(Editor’s note: This content is provided by The John A. Hartford Foundation, a Next Avenue sponsor.)
When I was growing up in upstate New York, we would often camp and hike in the nearby Adirondack Mountains. While I recall those trips fondly, there was always the risk that in the event of an accident, someone would require a trip to a hospital, which would take more than an hour to reach.
In remote areas like these, the right specialist might be nowhere to be found — and I mean nowhere. Imagine what it was like if you need care quickly in the vast spaces of rural western America or the most remote regions of the Great Plains.
Fast forward to today, and the unbalanced supply and demand behind the rural health care workforce poses an even greater challenge. The Census Bureau (2010) reports that 20 percent of the U.S. population is rural, but only 12 percent of primary care physicians — and just 8 percent of specialists — are working in rural areas.
Those who live in small towns and the countryside continue to travel great distances for their care, and workforce shortages limit their access even further.
These issues are pronounced for older adults, especially those with complex health and social needs who rely the most on health care. Providers in remote areas are finding it increasingly difficult to recruit and retain primary and specialty physicians, nurse practitioners, nurses, nursing assistants and the array of support staff they need, which can affect the health of local populations.
Years after those Adirondacks camping trips, I found myself in the middle of this issue again — this time as a nurse in Nantucket, Mass., and one of a limited number of clinicians on the island. Concerns about immediate access to care — or classic supply and demand — were never far from anyone’s mind.
Bolstering the Geriatrics Workforce through Partnerships
The John A. Hartford Foundation is addressing workforce issues as a critical lever for making rural health care more age-friendly — better able to meet the needs of older adults and better equipped to support vibrancy as people age. We are identifying and spreading solutions so no matter where we live, we all receive high-value, evidence-based care as we get older — care that treats us with respect and dignity and meets our health goals and preferences.
Our long-standing partnerships are helping to better prepare the workforce for our aging population. Through the Eldercare Workforce Alliance, for example, we’re addressing recruitment, retention, training and compensation issues across the geriatrics workforce, especially in rural areas, and providing information and support to family caregivers. The Alliance has started state-based coalitions, such as in North Carolina, that aim to increase the number of providers that are specifically trained to care for older adults.
The federal Health Resources and Services Administration’s Geriatrics Workforce Enhancement Program is another partnership making gains. There are now 44 geriatric education centers — 30 of which serve rural areas — that train people who provide health care to older adults. A coordinating center we support at the American Geriatrics Society facilitates learning among these programs, offers resources on geriatrics education and provides mentorship from geriatrics experts.

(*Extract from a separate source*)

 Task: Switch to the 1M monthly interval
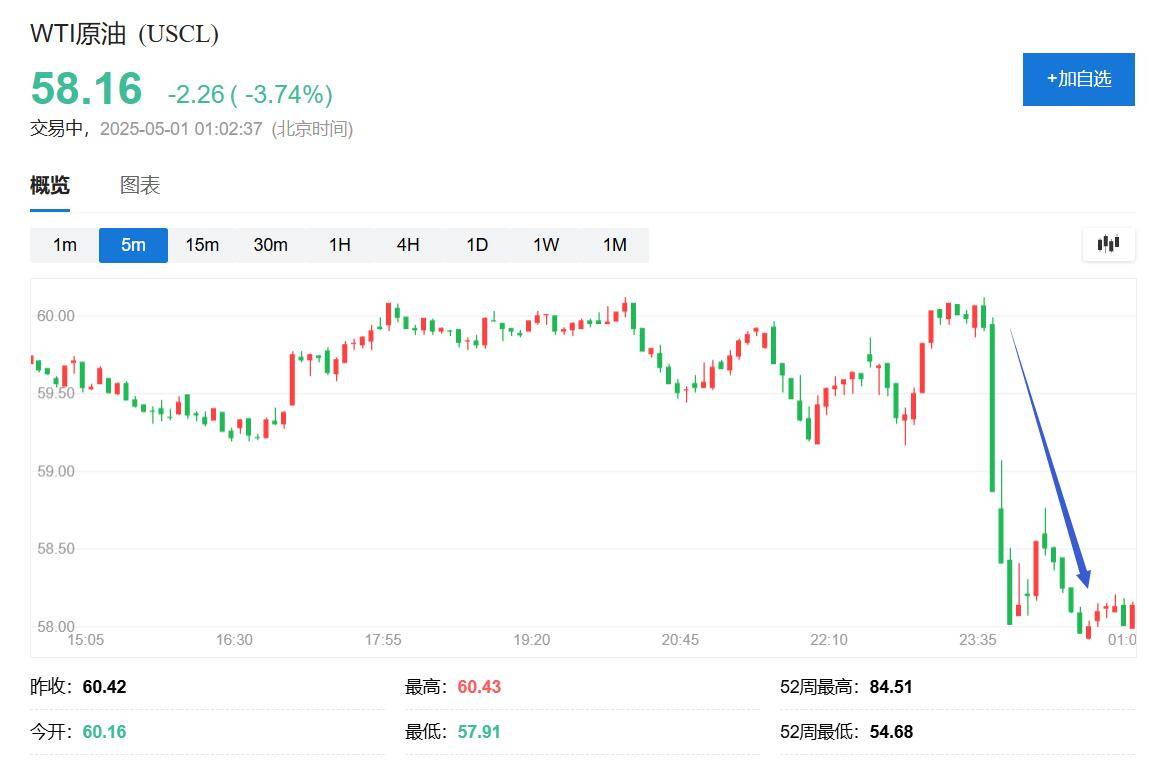tap(614, 245)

How Innovations from Low to High-Tech Can Help
While we work at the federal level, we also need to learn from local and regional workforce innovations and bring them to scale. Technology can help. Nine of the rural Geriatric Workforce Enhancement Program sites are working together and separately to offer interdisciplinary team training to Indian country, in domains like dementia care. Many of them, such as the University of Rochester Medical Center, are using the ECHO telehealth model to break down geographic barriers.

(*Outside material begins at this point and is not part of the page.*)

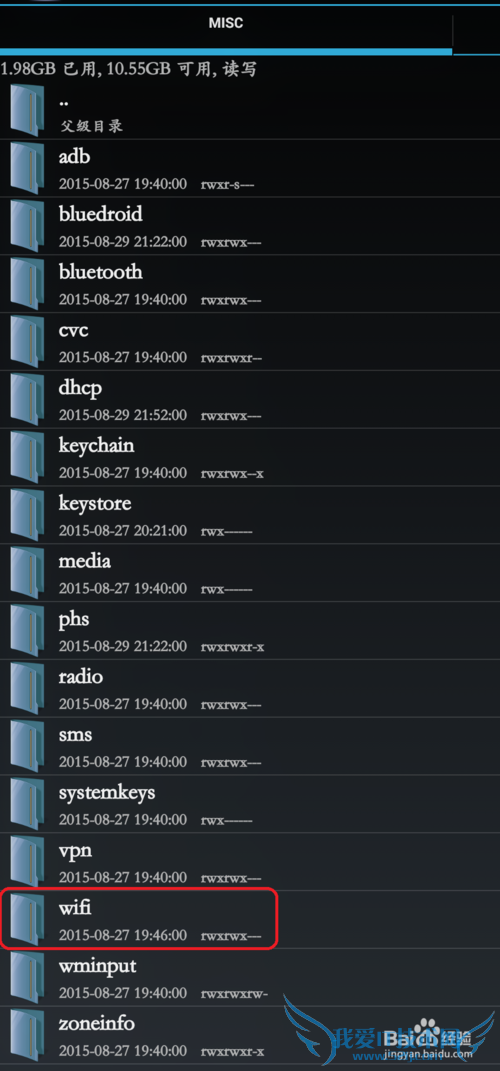Tap the media folder icon
Viewport: 500px width, 1071px height.
[x=28, y=572]
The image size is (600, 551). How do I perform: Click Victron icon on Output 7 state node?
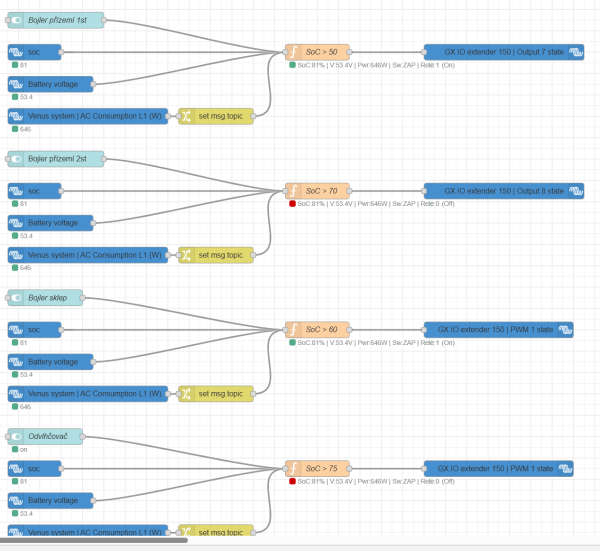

Low-tech options are needed, too. Community volunteers who are trained to serve as health coaches can play a pivotal role in providing care in rural communities. In Oconee County, S.C., the Health Coaches for Hypertension program trained volunteers to lead educational classes to help attendees learn how to control their hypertension and offered personalized follow-up support. The percentage of participants who met the definition of “controlled hypertension” rose from roughly 40 percent to 51 percent over the course of the program.
A similar effort for people in the same county focused on diabetes, congestive heart failure or other heart disease also resulted in fewer readmissions to the hospital — and lower health care costs — compared to a control group.
We need to share learnings from these success stories so similar workforce innovations can be implemented in every corner of the country. We must demand that we have equal access and equal quality of health care regardless of where we live. Older adults deserve equitable, reliable care.